The booklet is filled with lyrics and wonderful observations and thoughts about the songs like this, including an anecdote about Parker remembering watching people playing tennis in the rain in Paris, France. The catch is that he did not do it alone, Andrew Hill
, Sam Rivers
and Matthew Shipp
were also watching with him.
The other composition linked to Stan's Hat Flapping In The Wind
is "Poem for June Jordan." Here it is sung by Leena Conquest
instead of Sokolov and she does an excellent job as well. In fact, among the many voices on the box set, Conquest and Sokolov stand out as the most moving interpreters of Parker's songs.
The 3CD box set is overwhelming, divided into three sections "Voices Fall From The Sky," "Songs" and "Essence," it contains a sprawling portrait of Parker the song poet, covering everything from elaborate orchestral settings to intimate chamber music.
On "Band in the Sky," Parker references the great tradition of musicians, including Albert Ayler
, John Coltrane
, Duke Ellington
, Wilbur Ware
and many more. These are all musicians that play in the great band in heaven. Thankfully, Parker is not ready to leave yet for the band in the sky. He still has the gift of new music and songs to give. It is a blessing, and it is a privilege to receive these musical gifts.
Tracks and Personnel Stan's Hat Flapping In The Wind
Tracks: Footnote to a Dream (for Miguel Piñero); The End of the World; Hero's Song; Beloved Soul; The Death of Death; Eternal (for Ornette Coleman); Norway; Soul in Heaven (for Butch Morris); When a Sound Dances; Mahalia; Autumn Song; All Love; The Greatest Revolutionary; For Jeanne Lee; Poem for June Jordan; Prayer; Invocation (for David S. Ware); Angel's Tear; Light.
Personnel: William Parker: compositions; Lisa Sokolov: voice; Cooper-Moore: piano; Jake Sololov-Gonzalez: cello (#17). Voices Fall From The Sky
Tracks: Espirito (feat. Omar Payano); Airlift (feat. Raina Sokolov-Gonzalez); Bouquet for Borah (feat.

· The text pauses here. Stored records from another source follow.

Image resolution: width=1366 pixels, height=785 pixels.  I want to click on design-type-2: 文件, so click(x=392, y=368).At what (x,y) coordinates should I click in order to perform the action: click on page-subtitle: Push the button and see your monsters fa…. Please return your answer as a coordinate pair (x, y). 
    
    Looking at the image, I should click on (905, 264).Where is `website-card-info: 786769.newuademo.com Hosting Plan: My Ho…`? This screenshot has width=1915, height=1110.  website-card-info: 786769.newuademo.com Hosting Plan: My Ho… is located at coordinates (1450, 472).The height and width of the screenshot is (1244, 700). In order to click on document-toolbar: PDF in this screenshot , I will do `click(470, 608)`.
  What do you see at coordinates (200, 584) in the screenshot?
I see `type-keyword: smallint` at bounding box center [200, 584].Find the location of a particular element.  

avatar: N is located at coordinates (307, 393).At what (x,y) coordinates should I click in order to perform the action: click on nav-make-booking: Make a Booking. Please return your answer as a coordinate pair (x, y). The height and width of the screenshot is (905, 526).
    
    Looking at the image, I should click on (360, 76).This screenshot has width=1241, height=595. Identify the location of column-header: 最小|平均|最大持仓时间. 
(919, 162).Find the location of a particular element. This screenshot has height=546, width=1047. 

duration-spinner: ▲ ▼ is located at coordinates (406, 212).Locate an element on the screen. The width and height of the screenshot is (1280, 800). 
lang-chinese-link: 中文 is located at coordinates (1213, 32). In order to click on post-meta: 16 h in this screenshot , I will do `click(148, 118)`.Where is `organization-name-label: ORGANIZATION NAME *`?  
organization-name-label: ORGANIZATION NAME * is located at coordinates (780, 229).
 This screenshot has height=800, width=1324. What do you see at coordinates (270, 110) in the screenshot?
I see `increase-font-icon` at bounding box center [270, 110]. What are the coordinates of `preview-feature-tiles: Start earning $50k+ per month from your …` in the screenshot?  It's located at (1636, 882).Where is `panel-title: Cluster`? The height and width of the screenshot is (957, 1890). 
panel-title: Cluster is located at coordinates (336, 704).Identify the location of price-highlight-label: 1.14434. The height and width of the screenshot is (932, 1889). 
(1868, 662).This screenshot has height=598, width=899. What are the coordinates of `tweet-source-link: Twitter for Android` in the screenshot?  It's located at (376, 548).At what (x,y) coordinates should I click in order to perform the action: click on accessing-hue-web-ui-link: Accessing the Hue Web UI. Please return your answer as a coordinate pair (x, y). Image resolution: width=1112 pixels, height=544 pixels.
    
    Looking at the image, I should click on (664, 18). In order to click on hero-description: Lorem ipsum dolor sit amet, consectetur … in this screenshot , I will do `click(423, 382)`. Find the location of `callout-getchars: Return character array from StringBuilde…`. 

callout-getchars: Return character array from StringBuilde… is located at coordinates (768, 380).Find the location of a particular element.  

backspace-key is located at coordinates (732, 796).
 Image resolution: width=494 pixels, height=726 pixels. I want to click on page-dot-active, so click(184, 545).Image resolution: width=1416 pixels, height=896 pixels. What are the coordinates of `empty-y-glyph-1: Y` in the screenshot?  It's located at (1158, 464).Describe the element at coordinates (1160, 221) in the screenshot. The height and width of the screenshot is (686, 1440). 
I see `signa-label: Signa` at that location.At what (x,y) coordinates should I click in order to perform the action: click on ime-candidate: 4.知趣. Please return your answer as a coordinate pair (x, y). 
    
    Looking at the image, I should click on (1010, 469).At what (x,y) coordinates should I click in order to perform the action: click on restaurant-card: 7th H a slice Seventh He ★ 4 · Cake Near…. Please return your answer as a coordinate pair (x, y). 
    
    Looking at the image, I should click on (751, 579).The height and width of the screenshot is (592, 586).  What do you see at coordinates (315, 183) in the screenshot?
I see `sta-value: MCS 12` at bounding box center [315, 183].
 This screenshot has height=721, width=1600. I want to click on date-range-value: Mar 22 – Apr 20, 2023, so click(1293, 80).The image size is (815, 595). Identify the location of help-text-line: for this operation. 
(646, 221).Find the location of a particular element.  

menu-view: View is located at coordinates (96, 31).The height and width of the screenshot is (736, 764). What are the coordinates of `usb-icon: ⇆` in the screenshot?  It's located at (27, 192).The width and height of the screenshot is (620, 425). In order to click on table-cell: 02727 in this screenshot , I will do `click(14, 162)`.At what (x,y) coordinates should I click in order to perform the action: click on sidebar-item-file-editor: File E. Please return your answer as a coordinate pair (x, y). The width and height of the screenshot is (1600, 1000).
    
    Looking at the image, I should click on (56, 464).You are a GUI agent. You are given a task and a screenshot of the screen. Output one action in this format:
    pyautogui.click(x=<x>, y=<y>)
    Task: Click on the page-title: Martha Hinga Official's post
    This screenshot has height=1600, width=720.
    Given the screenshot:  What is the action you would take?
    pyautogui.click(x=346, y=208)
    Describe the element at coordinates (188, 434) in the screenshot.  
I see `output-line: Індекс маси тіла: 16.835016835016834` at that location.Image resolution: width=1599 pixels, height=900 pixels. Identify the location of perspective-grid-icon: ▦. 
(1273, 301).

Andrea Wolper); City of Flowers (feat. Andrea Wolper); Despues de la Guerra (feat. Bernardo Palombo & Jean Carla Rodea); Small Lobby (feat. Raina Sokolov-Gonzalez); So, Important (feat. Kyoko Kitamura); We Often Danced (feat. Fay Victor); Voices Fall from the Sky (feat. Amirtha Kidambi); Revolution (feat. Timna Comedi); A Tree Called Poem (feat. Morley Shanti Kamen); All I Want (feat. Ernie Odoom); Baldwin's Interlude (feat. Ellen Christi); For Julius Eastman (feat. Lisa Sokolov); Aborigine Song (feat. Lisa Sokolov); Life Song (feat. Ellen Christi); Band in the Sky (feat. Lisa Sokolov); Sweet Breeze (feat. Leena Conquest); Morning Moon (feat. Lisa Sokolov); A Thought for Silence (feat. Ellen Christi); Poem for June Jordan (feat. Leena Conquest); Autumn Song (feat. Lisa Sokolov); Falling Shadows (feat. Ellen Christi); Tour of the Flying Poem (feat. Mola Sylla); Prayer (feat. Leena Conquest); The Essence of Ellington (feat. Ernie Odoom); Lights of Lake George (feat. Sangeeta Bandyopadhyay); For Fannie Lou Hamer (feat. Leena Conquest); Deep Flower (feat. Ernie Odoom); The Blinking of the Ear part 1: Meditation on Freedom (feat. AnnMarie Sandy); The Blinking of the Ear part 2: Without Love Everything Will Fail (feat. AnnMarie Sandy); The Blinking of the Ear part 3: Dark Remembrance (feat. AnnMarie Sandy); The Blinking of the Ear part 4: Heavenly Home Meditation on Peace (feat. AnnMarie Sandy); Natasha's Theme (feat. Leena Conquest).
Personnel: William Parker and various artists.